Écrit par Jean Mazel. Associe a la categorie Exploitation du Sous-Sol

Un moment difficile

Le bruit commençait à se répandre à Alger de la découverte de pétrole dans la région d'Aumale et d'un début d'une mise en valeur du gisement par un groupe privé composé de capitaux algérois. Les Rösfelder, père et fils, se donnaient beaucoup de mal en organisant une opportune politique de conférences de presse, d'articles dans les journaux, visites du chantier, des puits, des galeries et de la raffinerie d'Oued Djenane en construction.
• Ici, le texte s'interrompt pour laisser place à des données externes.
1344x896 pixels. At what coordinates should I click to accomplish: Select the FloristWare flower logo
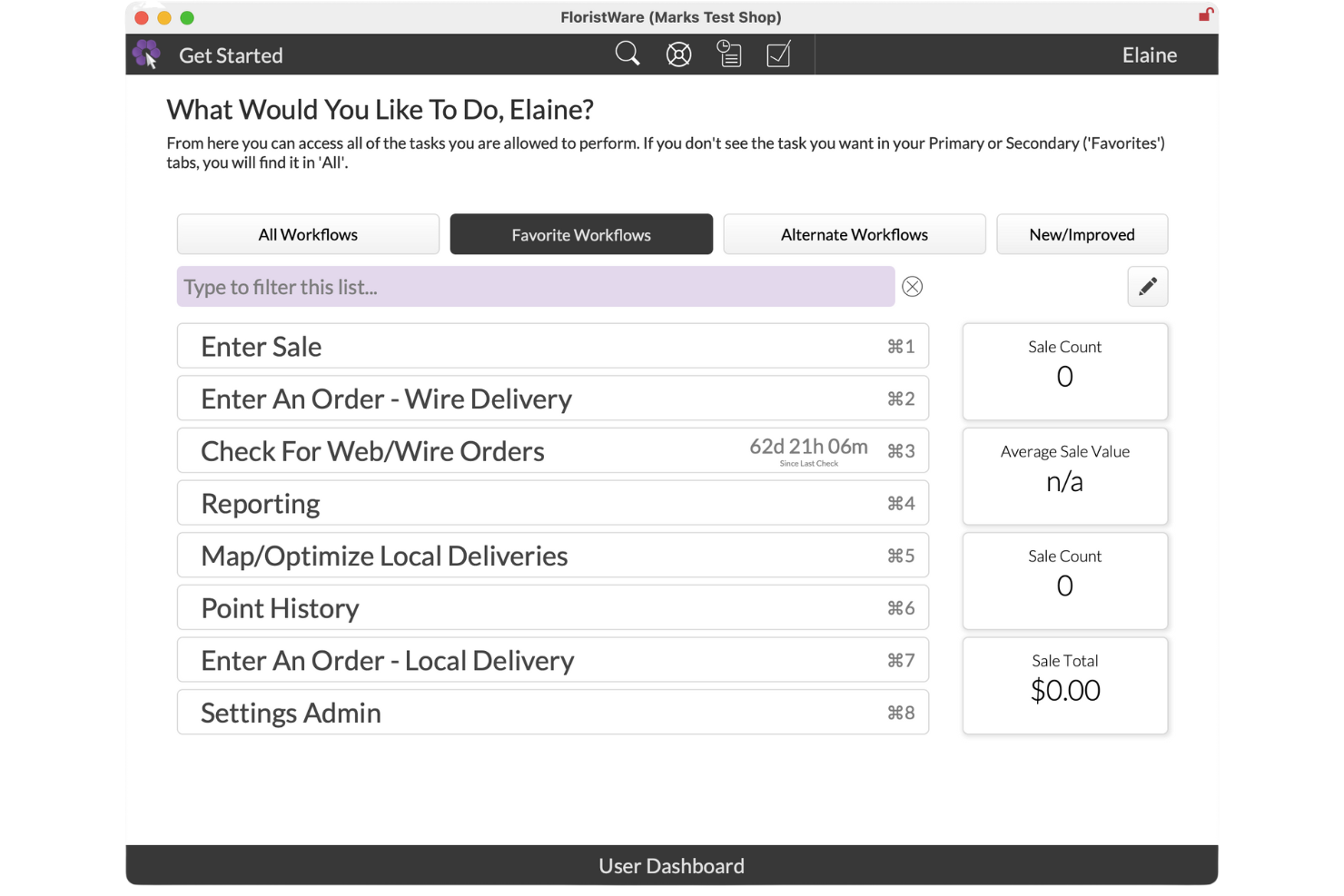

Un petit car avait été affrété à l'intention des souscripteurs et futurs souscripteurs à la RAFAL dont le capital de départ de sept millions d'anciens francs avait été porté à vingt puis à trente cinq millions.

Les recettes étaient, pour le moment, très modestes. Le prix du baril de pétrole était, il faut le reconnaître, assez dérisoire à cette époque.
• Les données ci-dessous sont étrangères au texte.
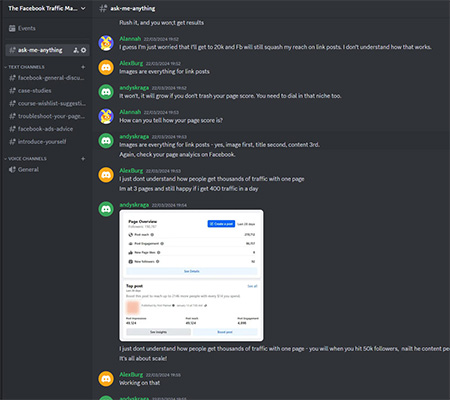Go to facebook-ads-advice channel
The width and height of the screenshot is (450, 400).
tap(47, 129)
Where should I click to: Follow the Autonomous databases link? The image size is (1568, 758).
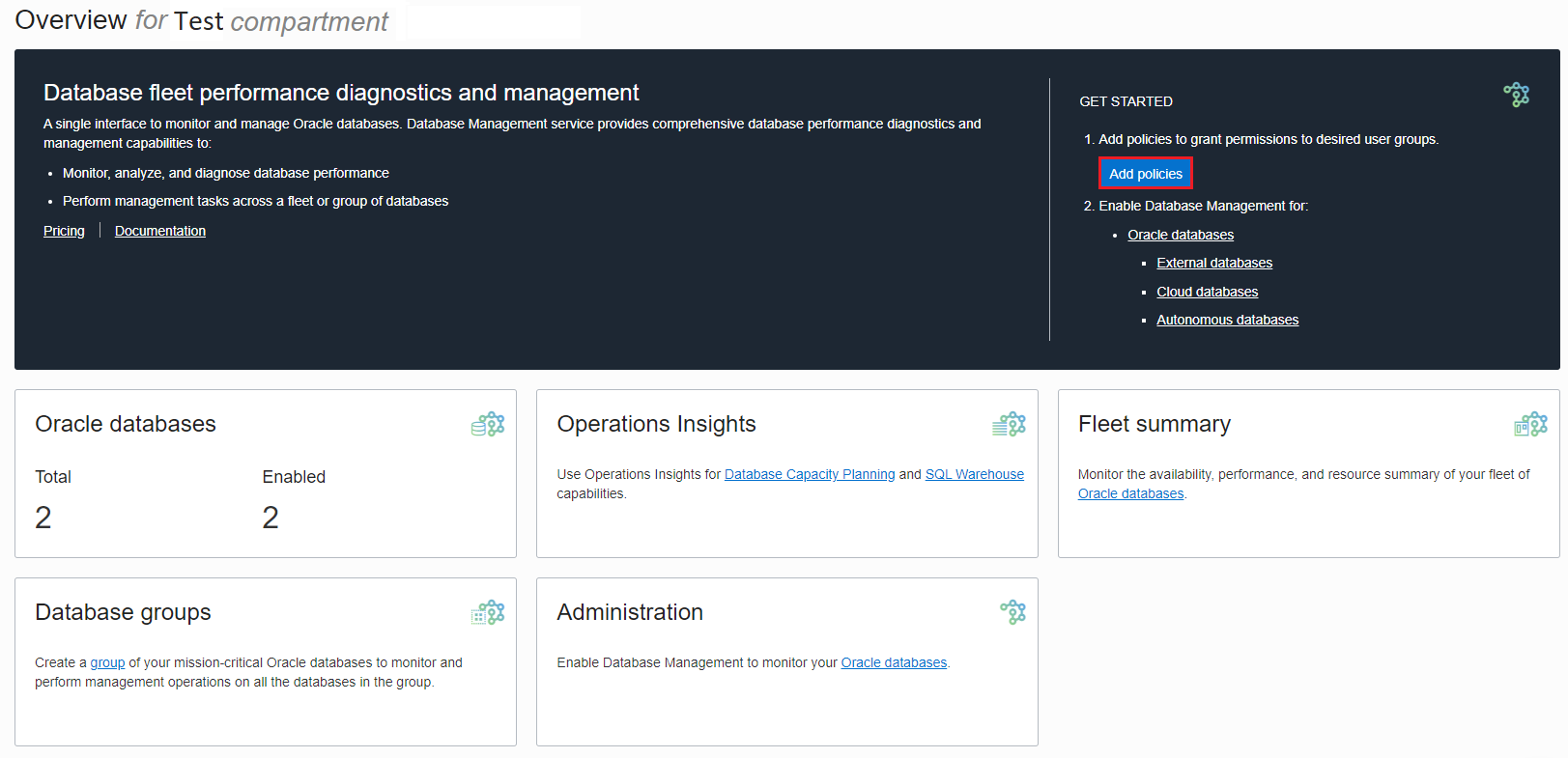coord(1227,320)
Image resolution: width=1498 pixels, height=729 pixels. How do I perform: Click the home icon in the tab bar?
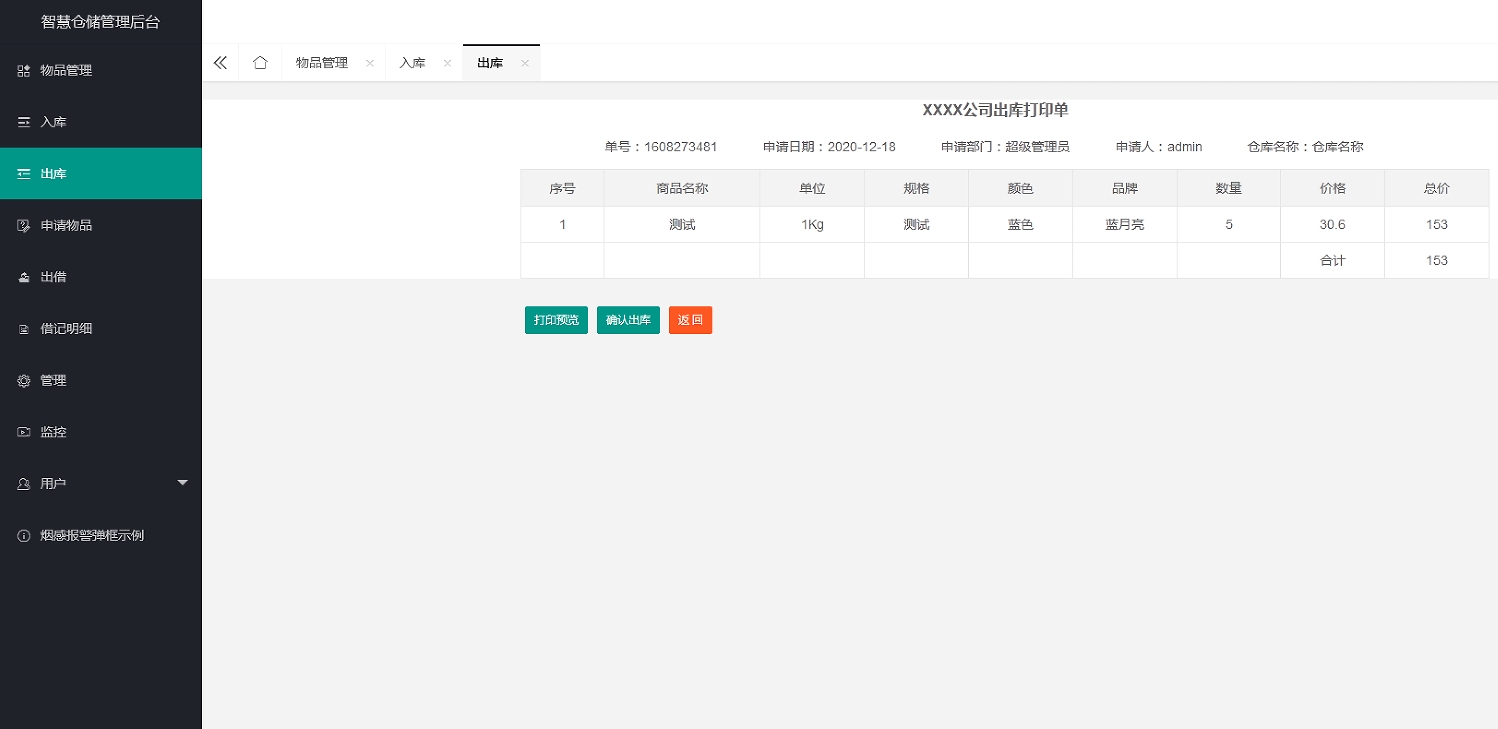[x=260, y=62]
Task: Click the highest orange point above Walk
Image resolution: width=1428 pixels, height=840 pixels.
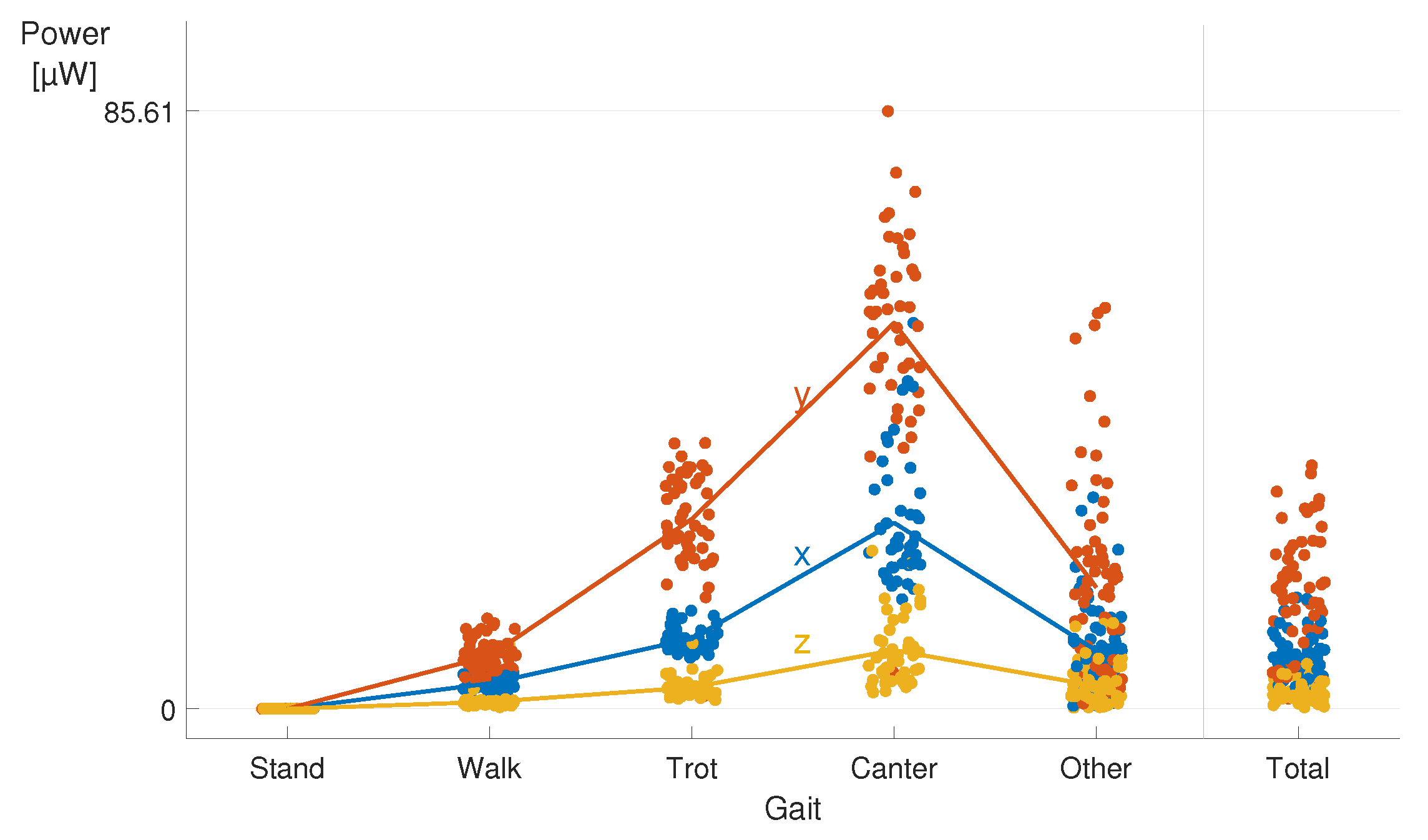Action: tap(487, 618)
Nos visites groupées étaient maintenant parfaitement au point. Un repas coupait la journée, repas organisé au petit restaurant de la grande place d'Aumale. Un ancien maître d'hôtel de " l'Hôtel Transat " de Bou Saada avait décidé à la même époque de créer sa propre affaire. Nous avons fait sa fortune à laquelle il ne s'attendait pas, mais ce brave et sympathique Mouloud avait mis beaucoup de temps à abandonner dans son menu les nombreuses préparations compliquées pour les plats simples. Sa grande spécialité était devenue la " chorba ". Nous avions réussi à le persuader que la cuisine la plus traditionnelle et la moins élaborée était la meilleure. Nous nous régalions de brochettes de mouton, de méchouis et autres ragoûts de poulets, qui convenaient parfaitement à créer une ambiance favorable à la remise des bulletins de souscription et de la traditionnelle petite bouteille de pétrole brut.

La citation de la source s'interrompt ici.